--- Page text Enclosed Below ---
U.S. District Magistrate Judge Bruce McGiverin in San Juan dismissed claims by Pedro Cornelius-Millan against the university and Professor Luis Estades, who teaches at the Ponce campus. A race discrimination claim and related charges had been tossed out previously.

The new decision outlined a series of conflicts between the two men, starting in a 2012 surveying course where “Estades made somewhat critical comments about Cornelius’s work,” leading to an argument in the university library where, “seemingly challenging Cornelius to a fight, Estades asked Cornelius to accompany him outside so they could ‘solve this right now.’ The standoff diffused and the two went on their way,” and Cornelius didn’t report the incidents to university officials.

The next semester, Cornelius unsuccessfully challenged his final grade of B in Estades’ advanced surveying course, the decision said.

About a month later, they got into another public argument in the library, in which Estades allegedly insulted Cornelius; called him a “homosexual,” “little woman,” “crybaby” and “cocky black man”; and “challenged him to go outside because they were going to ‘solve this as men.’”
--- End of Enclosed Page text ---
▸ **Task brief**
Can you update the passage about the court decision, starting with "The new decision" and going on through "to university officials.", with "standoff" changed to "confrontation"? Rely only on the passage about the court decision.
--- Source information Enclosed Below ---
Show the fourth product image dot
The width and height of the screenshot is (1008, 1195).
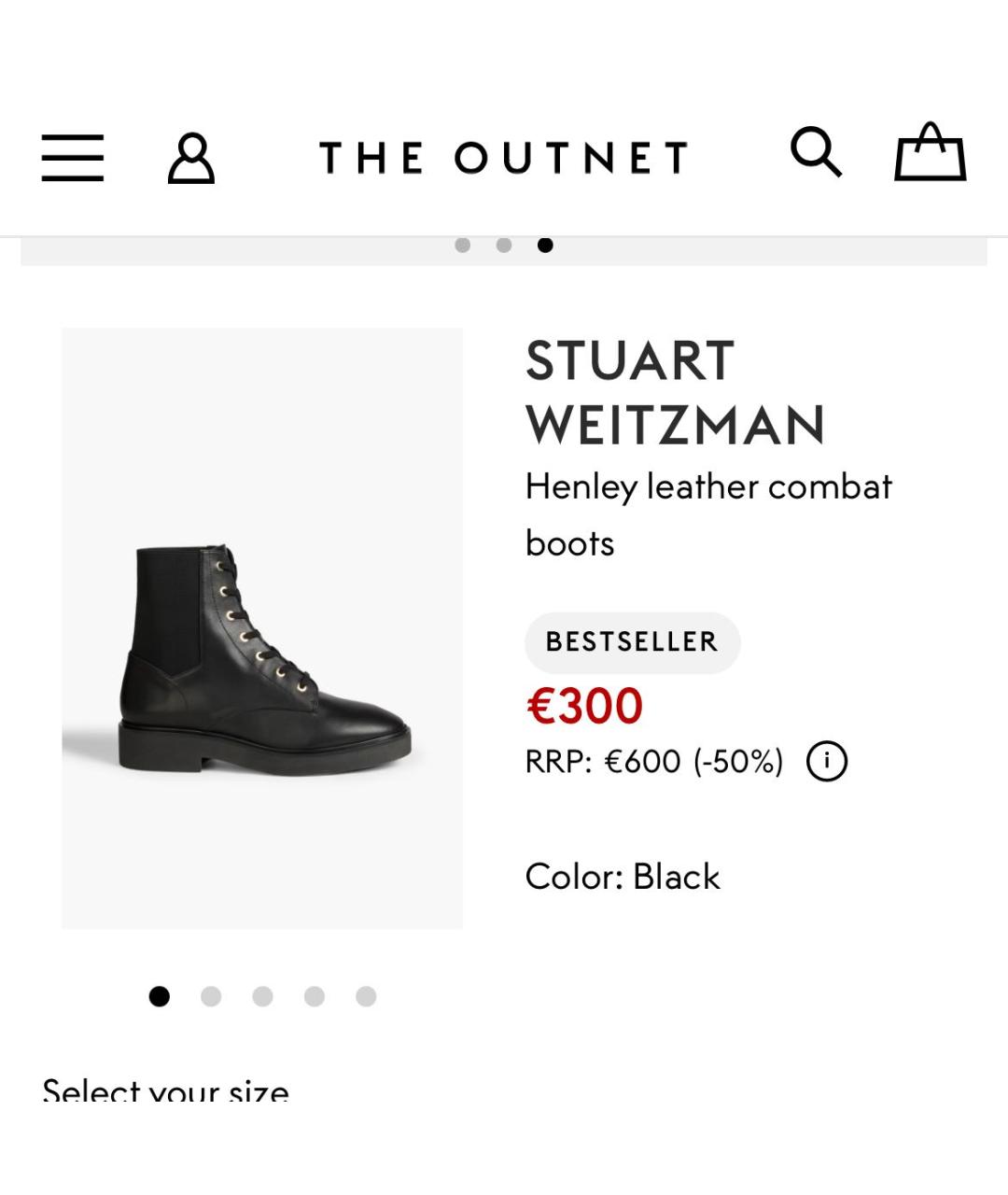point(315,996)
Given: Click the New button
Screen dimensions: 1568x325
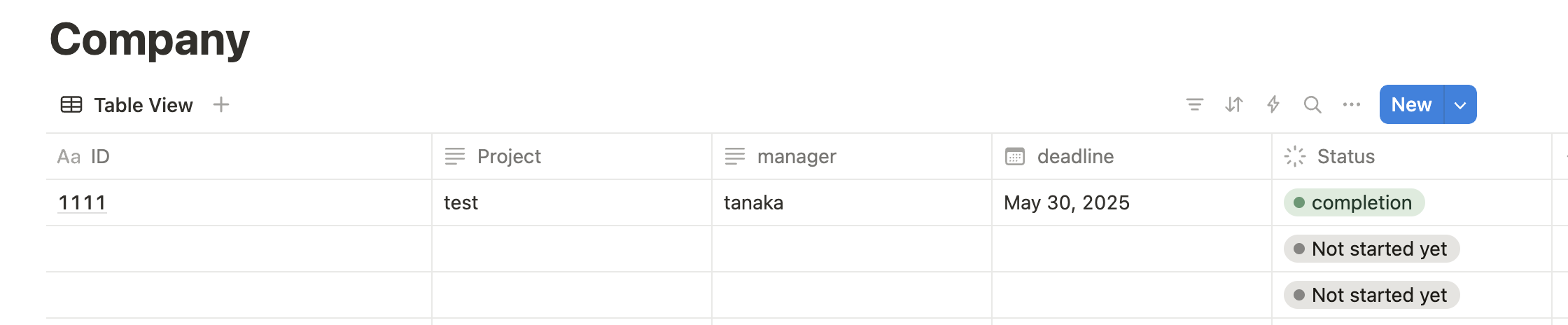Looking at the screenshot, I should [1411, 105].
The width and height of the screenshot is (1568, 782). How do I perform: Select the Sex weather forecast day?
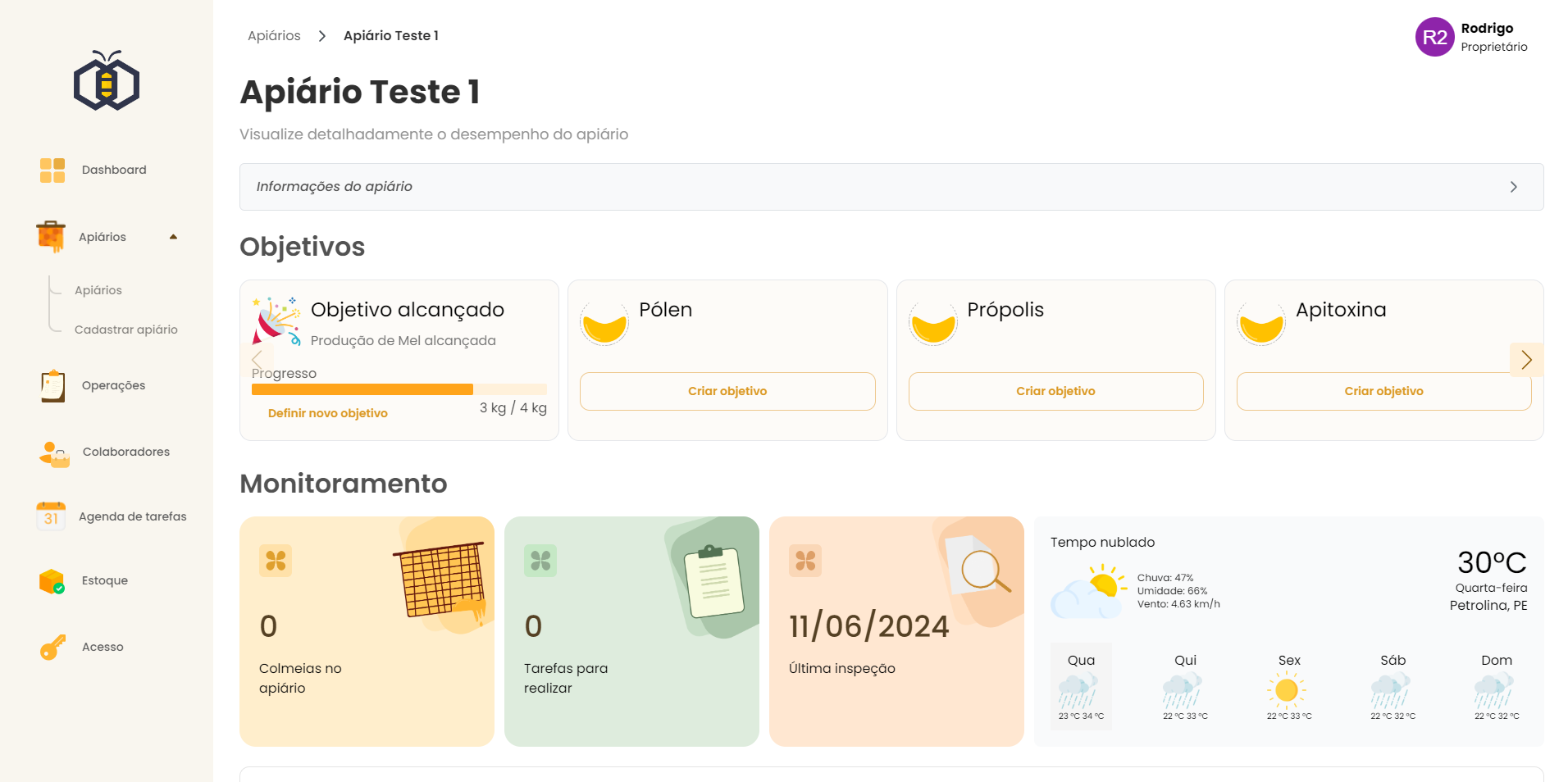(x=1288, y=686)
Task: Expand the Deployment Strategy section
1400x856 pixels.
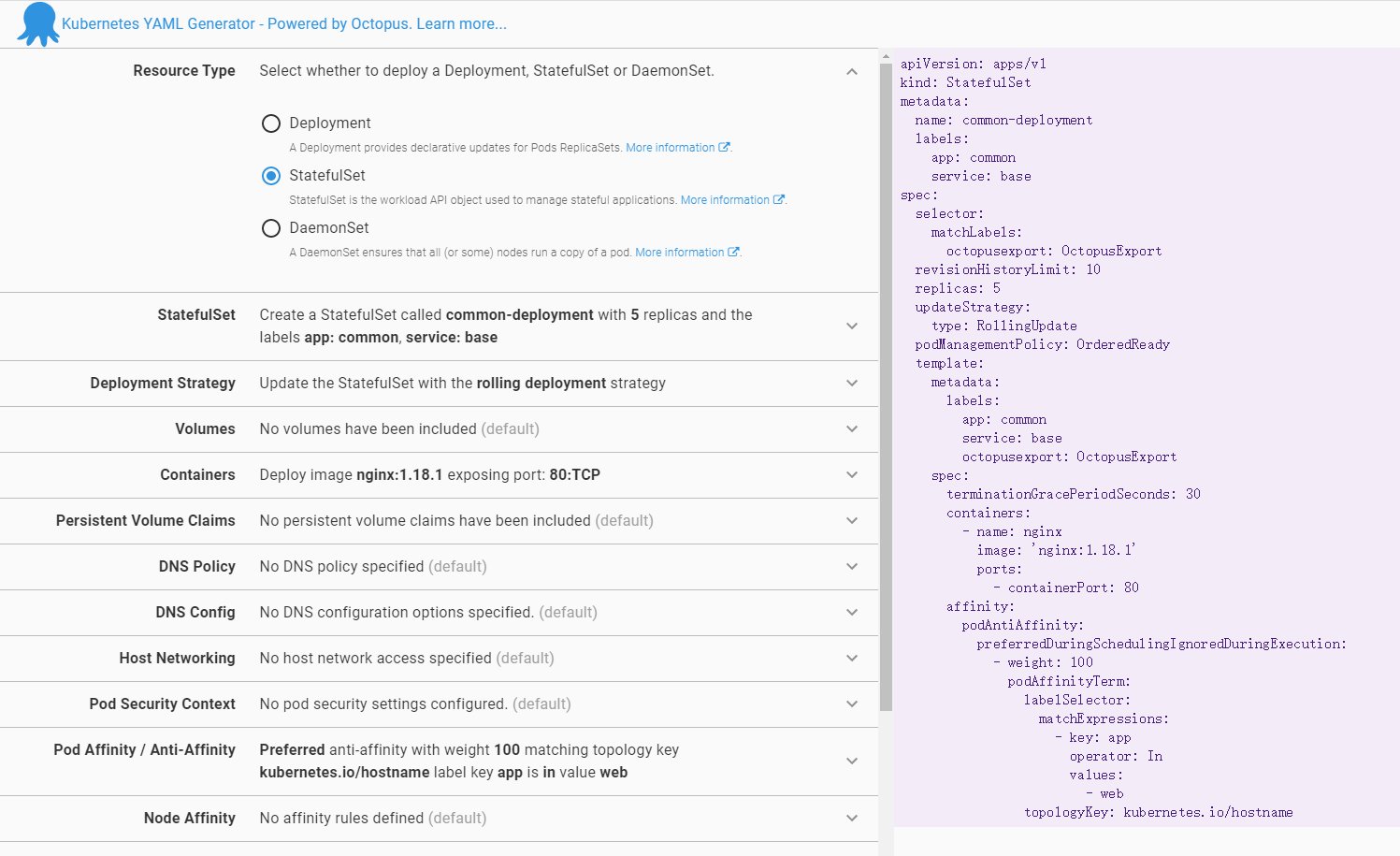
--- End of Enclosed Source information ---
▸ **Exercise result**
The new decision outlined a series of conflicts between the two men, starting in a 2012 surveying course where “Estades made somewhat critical comments about Cornelius’s work,” leading to an argument in the university library where, “seemingly challenging Cornelius to a fight, Estades asked Cornelius to accompany him outside so they could ‘solve this right now.’ The confrontation diffused and the two went on their way,” and Cornelius didn’t report the incidents to university officials.